4.11.08

LES BOMBES

À huit ans, le morceau de ferraille que tu trouves par terre devant la porte du garage de la maison où ta mère a vécu jusqu’à ce qu’elle rencontre ton père et qu’il l’arrache de la terre familiale pour l’emmener dans le Nord lointain peut facilement faire office de bombe à tirer sur la dépouille de n’importe quel tracteur, remise ou tas de roche qui se trouvera sur ton chemin. La rouille qui l’enveloppe, la tige de caoutchouc séché qui en sort comme une excroissance noircie par la gangrène, et tous ces autres indices du passage du temps sont de très faibles contrepoids à ce que l’objet peut devenir, dans ta tête, en un instant. Suffit de lui donner un nom – Cordonnance, Stride maximale, Chancerelot XP300 – et d’émettre quelques sons de métaux en fusion pour qu’il se transforme dans tes mains, qu’il devienne un obus et que tout éclate instantanément. La bombe sera réutilisable, alors elle s’appellera Re-quelque chose – Retrialternateur, Rêlons à ressortiment. Tu la ramasses rapidement, avant qu’on te repère et tu galopes jusqu’en haut de la bute pour lui trouver une première cible. Le citerne flambe après trois tentatives. Les deux vaches toutes maigrichonnes, s’échangeant les mêmes bactéries chaque fois endurcies depuis trois ans, dont le lait goûte l’aneth et dont le poil tombe un peu plus après chaque orage – ton oncle Joe dit qu’elles reprennent du poil de la bête à chaque fois – les deux vaches rachitiques, donc, se désintègrent comme des scutigères quand tu leur envoie le Retrialternateur à double épanchement – le R.D.É. 300 – à moins de quatre mètres. La balançoire sert de rampe de lancement pour anéantir le buisson près de la piscine hors-terre.

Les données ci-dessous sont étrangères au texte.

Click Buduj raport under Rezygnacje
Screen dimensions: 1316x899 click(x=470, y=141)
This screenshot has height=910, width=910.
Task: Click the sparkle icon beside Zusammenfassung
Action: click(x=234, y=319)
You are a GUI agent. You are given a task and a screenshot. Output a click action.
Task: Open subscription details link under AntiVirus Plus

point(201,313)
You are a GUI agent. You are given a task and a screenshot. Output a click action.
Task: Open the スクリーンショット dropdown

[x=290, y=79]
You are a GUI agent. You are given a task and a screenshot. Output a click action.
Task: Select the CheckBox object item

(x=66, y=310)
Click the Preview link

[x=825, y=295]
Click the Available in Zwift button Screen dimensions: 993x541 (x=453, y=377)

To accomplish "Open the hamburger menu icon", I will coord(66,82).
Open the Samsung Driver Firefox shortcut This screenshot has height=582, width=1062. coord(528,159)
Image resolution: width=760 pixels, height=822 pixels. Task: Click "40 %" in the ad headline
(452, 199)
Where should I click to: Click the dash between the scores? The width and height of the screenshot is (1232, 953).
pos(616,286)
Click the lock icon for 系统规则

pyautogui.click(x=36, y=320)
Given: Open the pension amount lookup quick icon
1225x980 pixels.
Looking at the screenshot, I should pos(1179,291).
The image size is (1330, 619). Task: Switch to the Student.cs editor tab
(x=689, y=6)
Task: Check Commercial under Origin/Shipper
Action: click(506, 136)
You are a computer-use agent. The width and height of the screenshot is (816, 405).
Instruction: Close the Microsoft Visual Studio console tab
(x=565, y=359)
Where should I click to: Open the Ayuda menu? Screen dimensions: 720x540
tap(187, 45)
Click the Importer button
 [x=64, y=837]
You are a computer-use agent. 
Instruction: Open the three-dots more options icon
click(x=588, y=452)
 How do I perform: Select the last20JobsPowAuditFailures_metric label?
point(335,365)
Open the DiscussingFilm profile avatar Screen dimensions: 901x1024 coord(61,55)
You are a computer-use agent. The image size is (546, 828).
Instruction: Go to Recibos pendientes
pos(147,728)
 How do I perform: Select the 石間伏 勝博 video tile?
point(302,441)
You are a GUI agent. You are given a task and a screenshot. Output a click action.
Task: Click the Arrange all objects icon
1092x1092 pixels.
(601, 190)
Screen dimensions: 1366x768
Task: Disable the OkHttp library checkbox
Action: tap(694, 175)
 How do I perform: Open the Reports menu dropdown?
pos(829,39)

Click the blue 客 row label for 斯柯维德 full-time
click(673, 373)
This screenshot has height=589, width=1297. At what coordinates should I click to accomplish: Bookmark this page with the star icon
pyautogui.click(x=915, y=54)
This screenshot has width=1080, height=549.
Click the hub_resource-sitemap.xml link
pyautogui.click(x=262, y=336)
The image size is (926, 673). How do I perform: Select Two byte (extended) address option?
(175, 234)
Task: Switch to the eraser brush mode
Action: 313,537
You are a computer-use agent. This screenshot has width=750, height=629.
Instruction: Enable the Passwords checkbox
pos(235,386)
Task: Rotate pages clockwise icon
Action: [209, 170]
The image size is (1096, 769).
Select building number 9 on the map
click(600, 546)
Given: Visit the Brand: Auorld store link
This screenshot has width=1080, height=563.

Tu manges les racines des vieux cèdres qui longent l’arrière de la maison, tu les fais ramollir dans un bouillon de cuir, de pierre concassée et de pelouse. Quand il pleut, tu te sers des vieux hangars comme abris, même s’ils sont remplis de vermines dont les cris stridents rebondissent sur les parois de tôle comme les ricochets de mille balles tirées par mille mitraillettes. Il pleut presque tout le temps, alors tu finis par t’habituer, les échos ont beau revenir, ils ne t’atteignent qu’en sourdine; tu t’es couvert les oreilles d’une vieille chemise de flanelette sentant l’huile, le sable et le copeau de bois. Elle te rappelle ton oncle Joe, et le nuage de poussière qui apparaissait quand tu frappais de toutes tes forces sur le siège de son camion. Personne n’intervient quand tu fais sauter, à l’aide de ta bombe rechargeable, les deux silos sur lesquels triomphait depuis plus de soixante ans le nom du village où est née ta grand-mère.

1 commentaire:

Anonyme a dit...

J'ai mal à cette photo. Ce n'est pas un enfant; il y a déjà plusieurs vies de perdues dans son regard.